**ЧТО НУЖНО СДЕЛАТЬ:**
1. Перескажите короче абзац из отрывка о Бироне, который начинается словами «Основания для таких опасений были». Главные факты сохраните.
2. В каком году, согласно отрывку о Бироне, Екатерина открыто пригрозила противникам герцога ввести войска в Курляндию?
3. Допишите продолжение отрывка о Бироне, начиная сразу после его последней фразы.

**ОТРЫВОК ТЕКСТА:**
* * *

Можно отдать должное наступившей свободе печати — при Анне Иоанновне едва ли кто отважился публично обнаружить у Бирона «зловредность» и прочие перечисленные качества. Но теперь ему, бывшему всемогущему регенту Российской империи, к чьему мнению прислушивались венский и лондонский дворы, когда-то дававшему в долг самому Фридриху Прусскому, приходилось терпеть эти мелкие укусы и взаимное поливание грязью.

Ссылка не сломила герцога, но он был уже стар, устал и к тому же понимал, что его власть и независимость призрачны. Обстоятельства его второго «восшествия» на престол показали, что Россия взяла курс на раскол курляндского дворянства и впервые открыто поддержала часть его для свержения неугодного герцога. Что мешало повторить этот опыт еще раз — притом неугодным мог стать он сам?

Основания для таких опасений были. Бароны были недовольны условиями герцогского договора с Россией, утвердившего постоянное пребывание российской армии, ограничение курляндского экспорта и преимущества российских купцов. Хотя протест Гейкинга был отклонен королем и даже сожжен на рыночной площади Варшавы, несколько курляндских ландтагов так и не решили вопрос о присяге «рыцарства» герцогу, так как недовольных было слишком много. В марте 1765 года депутаты ландтага отвергли попытки герцога увеличить поборы в казну, рассматривая его право собирать налоги на содержание войска вместо рыцарского ополчения как «давно забытую военную повинность» и проявление «нероновской тирании». Ландтаг отправил послов в Варшаву с протестом против действий Бирона, ущемлявших права дворянства. Не добившись успеха у короля, бароны неоднократно требовали явки своего герцога к суду: Бирона обвиняли в том, что он, опираясь на силу, незаконно захватил власть и герцогские доходы, не соблюдал «форму правления», без решения суда и ландтага назначил новых гауптманов и ландгофмейстера и передал им арендные владения прежних должностных лиц.[329] К тому же Бирон не простил «карлистов»: с одними он разрывал договоры об аренде герцогских имений, с других (уплативших арендные сборы Карлу) взимал повторную арендную плату. Все эти меры проводились под угрозой или с применением силы российскими войсками.

Хотя после смерти Августа III претензии принца Карла на курляндский престол стали беспочвенными, Бирон терял сторонников. Многие воздержались от присяги; другие (ландгофмейстер Ховен, обер-гауптманы Гейкинг и Мирбах, ряд гауптманов) перешли в открытую оппозицию. Побывавший в Курляндии князь М. Дашков в марте 1764 года полагал даже, что Бирону «без русских солдат отнюдь здесь не княжествовать: столько от курляндских дворян непочтен». В 1766 году Екатерина уже открыто пригрозила противникам герцога, что прикажет «корпусу войск своих в Курляндию вступить и расположить в маетностях противомышленников и ослушников на собственное содержание их». Но сама она уже смотрела на «собственного герцога» как на вздорного старика, не выучившегося к 70 годам «ласково и учтиво обходиться с людьми». Ему же она терпеливо указывала, что «предпочтительнее достигать намерения своею умеренностью, нежели силою».

* * *

**ИСХОДНЫЕ СТРОКИ:**
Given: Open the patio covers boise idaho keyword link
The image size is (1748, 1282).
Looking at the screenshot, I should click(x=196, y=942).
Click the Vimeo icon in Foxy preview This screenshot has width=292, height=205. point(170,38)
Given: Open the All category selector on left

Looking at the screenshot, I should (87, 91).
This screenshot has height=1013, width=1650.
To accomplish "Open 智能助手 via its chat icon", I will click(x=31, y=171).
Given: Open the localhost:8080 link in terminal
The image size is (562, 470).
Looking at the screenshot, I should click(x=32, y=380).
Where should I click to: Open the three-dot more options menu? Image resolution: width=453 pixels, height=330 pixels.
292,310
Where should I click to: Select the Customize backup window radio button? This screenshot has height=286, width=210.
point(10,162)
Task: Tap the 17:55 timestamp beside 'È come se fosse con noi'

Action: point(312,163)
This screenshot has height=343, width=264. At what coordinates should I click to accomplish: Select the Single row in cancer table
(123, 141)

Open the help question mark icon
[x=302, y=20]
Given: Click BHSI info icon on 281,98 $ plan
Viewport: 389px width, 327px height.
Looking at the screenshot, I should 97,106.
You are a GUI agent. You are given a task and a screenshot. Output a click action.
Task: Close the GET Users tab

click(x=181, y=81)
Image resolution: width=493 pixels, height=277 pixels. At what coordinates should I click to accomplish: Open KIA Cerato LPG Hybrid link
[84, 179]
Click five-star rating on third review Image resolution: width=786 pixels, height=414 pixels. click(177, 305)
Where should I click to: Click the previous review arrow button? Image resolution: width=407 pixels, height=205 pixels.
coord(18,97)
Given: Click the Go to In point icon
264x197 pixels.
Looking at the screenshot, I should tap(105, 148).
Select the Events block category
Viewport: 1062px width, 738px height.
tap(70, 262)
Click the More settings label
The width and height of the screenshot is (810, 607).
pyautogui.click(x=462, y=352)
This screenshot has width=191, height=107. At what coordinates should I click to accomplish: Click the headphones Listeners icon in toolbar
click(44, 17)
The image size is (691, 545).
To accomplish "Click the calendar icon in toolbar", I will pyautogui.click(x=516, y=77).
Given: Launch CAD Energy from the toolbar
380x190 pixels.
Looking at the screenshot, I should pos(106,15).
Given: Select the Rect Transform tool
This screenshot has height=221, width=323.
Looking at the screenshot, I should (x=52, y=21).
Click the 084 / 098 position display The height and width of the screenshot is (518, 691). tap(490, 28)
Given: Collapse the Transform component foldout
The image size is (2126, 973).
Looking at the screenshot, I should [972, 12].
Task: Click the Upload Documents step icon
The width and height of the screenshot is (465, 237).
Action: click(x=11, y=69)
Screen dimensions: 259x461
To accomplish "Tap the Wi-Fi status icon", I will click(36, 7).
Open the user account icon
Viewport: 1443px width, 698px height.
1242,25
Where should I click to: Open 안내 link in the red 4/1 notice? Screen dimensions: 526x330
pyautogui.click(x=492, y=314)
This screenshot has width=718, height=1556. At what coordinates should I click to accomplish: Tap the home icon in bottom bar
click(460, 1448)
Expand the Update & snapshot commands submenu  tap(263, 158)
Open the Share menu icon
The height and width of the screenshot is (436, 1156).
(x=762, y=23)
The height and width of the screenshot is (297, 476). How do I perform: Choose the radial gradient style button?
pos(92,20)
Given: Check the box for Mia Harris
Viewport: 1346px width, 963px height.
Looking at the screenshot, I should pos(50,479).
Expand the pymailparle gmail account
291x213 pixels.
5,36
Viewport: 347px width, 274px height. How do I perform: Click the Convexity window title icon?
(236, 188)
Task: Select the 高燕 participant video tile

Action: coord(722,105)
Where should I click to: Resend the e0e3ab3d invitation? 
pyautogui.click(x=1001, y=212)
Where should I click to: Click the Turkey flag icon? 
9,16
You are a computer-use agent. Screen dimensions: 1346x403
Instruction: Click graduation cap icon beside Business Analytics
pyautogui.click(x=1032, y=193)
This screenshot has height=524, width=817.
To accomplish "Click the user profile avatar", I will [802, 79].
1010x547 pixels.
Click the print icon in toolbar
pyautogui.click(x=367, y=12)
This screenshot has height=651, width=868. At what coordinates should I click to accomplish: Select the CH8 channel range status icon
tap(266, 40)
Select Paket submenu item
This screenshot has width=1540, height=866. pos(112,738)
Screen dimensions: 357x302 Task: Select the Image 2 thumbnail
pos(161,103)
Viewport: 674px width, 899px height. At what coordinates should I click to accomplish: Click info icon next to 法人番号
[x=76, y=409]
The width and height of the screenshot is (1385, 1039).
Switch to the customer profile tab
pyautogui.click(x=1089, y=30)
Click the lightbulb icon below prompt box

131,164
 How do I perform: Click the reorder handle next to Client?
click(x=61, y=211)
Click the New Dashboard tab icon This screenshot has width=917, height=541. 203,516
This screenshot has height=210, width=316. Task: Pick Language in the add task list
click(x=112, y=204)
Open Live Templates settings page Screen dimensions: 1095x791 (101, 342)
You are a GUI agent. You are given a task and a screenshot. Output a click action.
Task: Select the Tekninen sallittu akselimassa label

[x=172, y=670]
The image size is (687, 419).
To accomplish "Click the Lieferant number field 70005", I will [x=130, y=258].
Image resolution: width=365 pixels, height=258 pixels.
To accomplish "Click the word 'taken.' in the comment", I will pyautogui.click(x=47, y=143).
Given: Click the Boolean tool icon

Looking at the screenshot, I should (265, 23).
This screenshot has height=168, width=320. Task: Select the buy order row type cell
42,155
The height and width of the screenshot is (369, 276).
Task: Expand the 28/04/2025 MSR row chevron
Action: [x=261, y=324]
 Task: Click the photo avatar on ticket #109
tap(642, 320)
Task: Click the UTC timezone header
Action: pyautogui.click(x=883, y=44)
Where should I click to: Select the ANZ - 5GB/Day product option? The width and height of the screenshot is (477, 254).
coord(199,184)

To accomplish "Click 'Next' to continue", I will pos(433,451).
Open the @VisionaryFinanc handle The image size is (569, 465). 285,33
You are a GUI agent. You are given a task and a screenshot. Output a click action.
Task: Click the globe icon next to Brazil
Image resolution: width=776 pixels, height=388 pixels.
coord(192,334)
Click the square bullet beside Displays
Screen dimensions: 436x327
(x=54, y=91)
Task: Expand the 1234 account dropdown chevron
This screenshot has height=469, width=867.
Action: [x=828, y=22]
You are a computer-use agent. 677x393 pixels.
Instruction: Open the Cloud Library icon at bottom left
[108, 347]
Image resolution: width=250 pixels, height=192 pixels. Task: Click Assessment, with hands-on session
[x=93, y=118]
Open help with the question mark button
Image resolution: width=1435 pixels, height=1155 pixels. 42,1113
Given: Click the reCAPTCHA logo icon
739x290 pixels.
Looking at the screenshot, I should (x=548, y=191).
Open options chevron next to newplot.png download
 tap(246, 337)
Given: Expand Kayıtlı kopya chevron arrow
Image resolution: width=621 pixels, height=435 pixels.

* * *

**ОТВЕТЫ:**
1. Бароны были недовольны договором герцога с Россией. По этому договору в Курляндии постоянно стояла российская армия, курляндский экспорт ограничивался, а российские купцы получали преимущества. Король отклонил протест Гейкинга, и его сожгли на рыночной площади Варшавы. Но ландтаги так и не решили вопрос о присяге «рыцарства» герцогу: недовольных было слишком много. В марте 1765 года ландтаг отверг попытки Бирона увеличить поборы и отправил послов в Варшаву с протестом. Король им не помог, и бароны не раз требовали суда над герцогом. Они обвиняли его в незаконном захвате власти и доходов, в несоблюдении «формы правления» и в самовольном назначении новых должностных лиц. Бирон к тому же не простил «карлистов»: одним он расторгал аренду, с других брал арендную плату повторно. Всё это делалось под угрозой или с применением силы российских войск.

2. В 1766 году.

3.
Посла Симолина беспокоило, что герцог не отмечал «ласками» и наградами преданных дворян и в то же время не проявлял твердости в обращении с противниками, хотя порой и грозил их «разорить». Но ради чего было стараться? Некогда энергичный и властный, Бирон теперь все меньше занимался делами, передавая их старшему сыну Петру. Что же осталось от былого величия? Пожалуй, только любимые резиденции и дворцы, напоминавшие о лучших днях, силе и славе. Уже в 1763 году замершее на двадцать с лишним лет строительство было возобновлено. Многое приходилось создавать заново: паркет, деревянные панели, печи, живописные плафоны в свое время были отправлены в Петербург и теперь украшали залы Летнего, Зимнего и Аничкова дворцов. Бирон без особого труда уговорил великого Растрелли переехать в Митаву и назначил его «обер-интендантом герцогских построек». Но для самого зодчего — «обер-архитектора, генерал-майора и кавалера графа де Растрелли» — это был уже закат карьеры. Его время также закончилось, и императорский двор более не нуждался в его причудливой барочной роскоши.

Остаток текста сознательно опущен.